About this exercise => Below are the records; copy exactly the stretch from the line containing "The width and height of the screenshot is (544, 269)." through the line containing "Task: Click the search icon in filter bar", both ends included, and nothing else.

=== Excerpted records ===

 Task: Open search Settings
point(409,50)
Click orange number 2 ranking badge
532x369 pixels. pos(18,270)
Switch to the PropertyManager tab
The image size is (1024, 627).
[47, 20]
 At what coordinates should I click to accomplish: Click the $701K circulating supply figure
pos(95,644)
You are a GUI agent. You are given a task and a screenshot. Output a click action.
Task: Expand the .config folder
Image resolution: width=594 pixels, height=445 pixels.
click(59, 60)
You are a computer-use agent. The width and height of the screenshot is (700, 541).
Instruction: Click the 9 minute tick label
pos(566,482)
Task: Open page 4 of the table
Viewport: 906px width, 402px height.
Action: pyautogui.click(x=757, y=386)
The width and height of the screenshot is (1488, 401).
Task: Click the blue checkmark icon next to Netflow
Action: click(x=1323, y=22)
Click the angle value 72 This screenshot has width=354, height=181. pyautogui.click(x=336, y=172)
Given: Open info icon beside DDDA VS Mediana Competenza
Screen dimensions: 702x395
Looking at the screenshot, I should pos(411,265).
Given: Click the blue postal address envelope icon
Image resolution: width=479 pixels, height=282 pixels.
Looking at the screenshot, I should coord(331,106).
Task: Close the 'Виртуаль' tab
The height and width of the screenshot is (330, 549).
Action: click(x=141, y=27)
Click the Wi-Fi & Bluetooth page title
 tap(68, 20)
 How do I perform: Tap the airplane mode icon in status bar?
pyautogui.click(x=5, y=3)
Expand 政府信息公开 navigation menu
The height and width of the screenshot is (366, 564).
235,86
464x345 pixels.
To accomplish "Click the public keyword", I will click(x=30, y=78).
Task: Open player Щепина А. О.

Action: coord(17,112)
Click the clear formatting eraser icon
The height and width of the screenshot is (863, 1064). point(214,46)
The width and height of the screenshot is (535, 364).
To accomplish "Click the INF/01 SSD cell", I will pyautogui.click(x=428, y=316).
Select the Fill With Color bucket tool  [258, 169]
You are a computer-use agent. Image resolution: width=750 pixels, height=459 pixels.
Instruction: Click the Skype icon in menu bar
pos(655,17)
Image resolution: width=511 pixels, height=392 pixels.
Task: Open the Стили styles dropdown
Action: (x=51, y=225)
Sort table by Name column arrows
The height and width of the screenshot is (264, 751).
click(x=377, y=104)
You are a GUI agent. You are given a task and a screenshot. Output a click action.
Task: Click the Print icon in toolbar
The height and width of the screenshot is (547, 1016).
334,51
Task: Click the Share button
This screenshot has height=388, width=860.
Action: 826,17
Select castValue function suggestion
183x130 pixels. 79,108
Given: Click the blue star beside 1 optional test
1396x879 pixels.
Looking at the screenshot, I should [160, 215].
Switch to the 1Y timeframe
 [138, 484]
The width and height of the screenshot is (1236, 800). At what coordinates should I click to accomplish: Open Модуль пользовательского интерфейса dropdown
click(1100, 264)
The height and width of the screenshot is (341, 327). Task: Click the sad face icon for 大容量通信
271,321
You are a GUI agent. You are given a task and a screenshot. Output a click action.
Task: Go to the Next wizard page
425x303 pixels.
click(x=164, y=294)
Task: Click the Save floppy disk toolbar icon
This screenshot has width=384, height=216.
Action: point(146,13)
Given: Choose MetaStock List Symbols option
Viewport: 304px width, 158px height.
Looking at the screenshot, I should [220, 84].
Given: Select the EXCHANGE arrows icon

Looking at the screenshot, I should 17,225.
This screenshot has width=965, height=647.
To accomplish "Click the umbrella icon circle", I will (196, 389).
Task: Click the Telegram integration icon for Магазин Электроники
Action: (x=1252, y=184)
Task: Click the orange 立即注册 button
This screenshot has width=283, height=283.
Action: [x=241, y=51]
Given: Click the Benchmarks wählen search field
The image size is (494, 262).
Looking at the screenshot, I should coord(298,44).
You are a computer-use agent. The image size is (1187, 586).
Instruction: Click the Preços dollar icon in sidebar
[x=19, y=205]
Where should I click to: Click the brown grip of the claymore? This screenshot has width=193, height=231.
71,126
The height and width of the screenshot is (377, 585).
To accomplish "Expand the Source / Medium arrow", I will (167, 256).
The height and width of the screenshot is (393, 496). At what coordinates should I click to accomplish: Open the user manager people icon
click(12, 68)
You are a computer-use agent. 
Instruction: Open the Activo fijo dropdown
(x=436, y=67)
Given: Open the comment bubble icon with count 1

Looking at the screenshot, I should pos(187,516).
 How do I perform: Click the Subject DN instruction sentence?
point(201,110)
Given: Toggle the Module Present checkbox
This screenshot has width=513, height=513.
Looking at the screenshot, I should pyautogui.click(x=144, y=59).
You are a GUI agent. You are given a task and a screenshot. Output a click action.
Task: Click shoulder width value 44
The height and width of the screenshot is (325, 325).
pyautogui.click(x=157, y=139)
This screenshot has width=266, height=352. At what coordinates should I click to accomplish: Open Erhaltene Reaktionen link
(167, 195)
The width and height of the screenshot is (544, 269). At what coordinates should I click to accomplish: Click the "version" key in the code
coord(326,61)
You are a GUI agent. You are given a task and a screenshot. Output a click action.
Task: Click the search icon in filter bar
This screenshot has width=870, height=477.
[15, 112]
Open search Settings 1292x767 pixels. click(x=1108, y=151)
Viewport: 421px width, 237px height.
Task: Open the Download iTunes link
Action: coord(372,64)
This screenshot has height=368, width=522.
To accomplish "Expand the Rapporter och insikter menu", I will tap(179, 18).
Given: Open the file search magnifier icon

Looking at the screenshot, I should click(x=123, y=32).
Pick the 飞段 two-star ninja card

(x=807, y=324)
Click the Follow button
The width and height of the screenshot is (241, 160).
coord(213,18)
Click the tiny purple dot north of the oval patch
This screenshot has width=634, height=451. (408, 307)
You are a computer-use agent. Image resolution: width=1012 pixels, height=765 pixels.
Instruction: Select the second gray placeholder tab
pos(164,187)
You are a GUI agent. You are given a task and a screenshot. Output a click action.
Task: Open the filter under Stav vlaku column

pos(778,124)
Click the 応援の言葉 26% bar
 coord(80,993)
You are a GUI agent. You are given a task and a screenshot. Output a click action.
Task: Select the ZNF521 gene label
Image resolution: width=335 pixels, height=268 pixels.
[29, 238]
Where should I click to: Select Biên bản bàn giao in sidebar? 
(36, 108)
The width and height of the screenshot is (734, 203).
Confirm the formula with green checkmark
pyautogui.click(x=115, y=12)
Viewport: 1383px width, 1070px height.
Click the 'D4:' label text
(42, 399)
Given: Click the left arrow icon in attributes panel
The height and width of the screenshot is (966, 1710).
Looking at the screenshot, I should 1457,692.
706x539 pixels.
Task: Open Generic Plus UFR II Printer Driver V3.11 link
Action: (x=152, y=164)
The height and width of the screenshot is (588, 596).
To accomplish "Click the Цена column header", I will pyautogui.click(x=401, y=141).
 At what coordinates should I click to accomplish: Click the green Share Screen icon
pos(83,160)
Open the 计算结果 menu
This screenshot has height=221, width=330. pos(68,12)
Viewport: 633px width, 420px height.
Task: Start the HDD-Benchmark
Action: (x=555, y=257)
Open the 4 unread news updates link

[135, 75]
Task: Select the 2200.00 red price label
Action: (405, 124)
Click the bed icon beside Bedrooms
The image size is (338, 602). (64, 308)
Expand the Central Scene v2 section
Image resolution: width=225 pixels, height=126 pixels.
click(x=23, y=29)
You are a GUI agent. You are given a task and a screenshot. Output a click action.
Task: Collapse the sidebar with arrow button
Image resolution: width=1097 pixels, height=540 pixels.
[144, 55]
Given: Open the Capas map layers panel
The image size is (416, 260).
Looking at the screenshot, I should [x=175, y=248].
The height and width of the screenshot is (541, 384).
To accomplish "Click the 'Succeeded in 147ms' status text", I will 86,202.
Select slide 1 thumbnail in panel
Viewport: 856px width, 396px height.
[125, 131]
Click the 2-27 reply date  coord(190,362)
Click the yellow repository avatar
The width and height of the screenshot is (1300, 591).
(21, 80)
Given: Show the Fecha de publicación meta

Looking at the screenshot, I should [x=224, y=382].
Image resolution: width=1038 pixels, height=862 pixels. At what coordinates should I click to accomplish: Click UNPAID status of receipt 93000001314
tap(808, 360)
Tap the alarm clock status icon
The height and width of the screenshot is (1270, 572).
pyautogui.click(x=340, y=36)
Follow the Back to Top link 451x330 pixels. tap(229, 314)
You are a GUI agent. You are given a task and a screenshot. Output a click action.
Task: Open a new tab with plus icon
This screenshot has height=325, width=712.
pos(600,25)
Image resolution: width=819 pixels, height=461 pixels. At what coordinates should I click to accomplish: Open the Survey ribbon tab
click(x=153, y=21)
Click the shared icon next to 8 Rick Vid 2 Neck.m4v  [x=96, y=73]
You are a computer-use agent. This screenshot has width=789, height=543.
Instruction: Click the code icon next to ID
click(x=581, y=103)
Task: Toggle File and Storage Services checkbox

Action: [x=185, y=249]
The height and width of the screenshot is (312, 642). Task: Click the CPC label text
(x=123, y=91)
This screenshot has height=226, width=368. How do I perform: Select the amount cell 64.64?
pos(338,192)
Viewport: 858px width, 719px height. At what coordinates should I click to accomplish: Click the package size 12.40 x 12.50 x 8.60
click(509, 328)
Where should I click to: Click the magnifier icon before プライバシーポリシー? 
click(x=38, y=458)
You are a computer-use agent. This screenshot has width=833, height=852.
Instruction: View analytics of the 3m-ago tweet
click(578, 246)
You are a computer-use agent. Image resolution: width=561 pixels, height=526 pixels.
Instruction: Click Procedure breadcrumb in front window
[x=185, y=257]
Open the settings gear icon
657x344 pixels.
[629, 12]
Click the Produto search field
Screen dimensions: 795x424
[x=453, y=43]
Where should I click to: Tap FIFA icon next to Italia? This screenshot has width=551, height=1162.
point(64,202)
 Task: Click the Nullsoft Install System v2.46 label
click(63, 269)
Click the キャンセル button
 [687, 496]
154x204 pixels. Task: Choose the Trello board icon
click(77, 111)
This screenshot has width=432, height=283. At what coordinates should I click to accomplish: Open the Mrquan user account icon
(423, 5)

===

Reply to the exercise =>
The width and height of the screenshot is (544, 269). At what coordinates should I click to accomplish: Click the "version" key in the code
coord(326,61)
You are a GUI agent. You are given a task and a screenshot. Output a click action.
Task: Click the search icon in filter bar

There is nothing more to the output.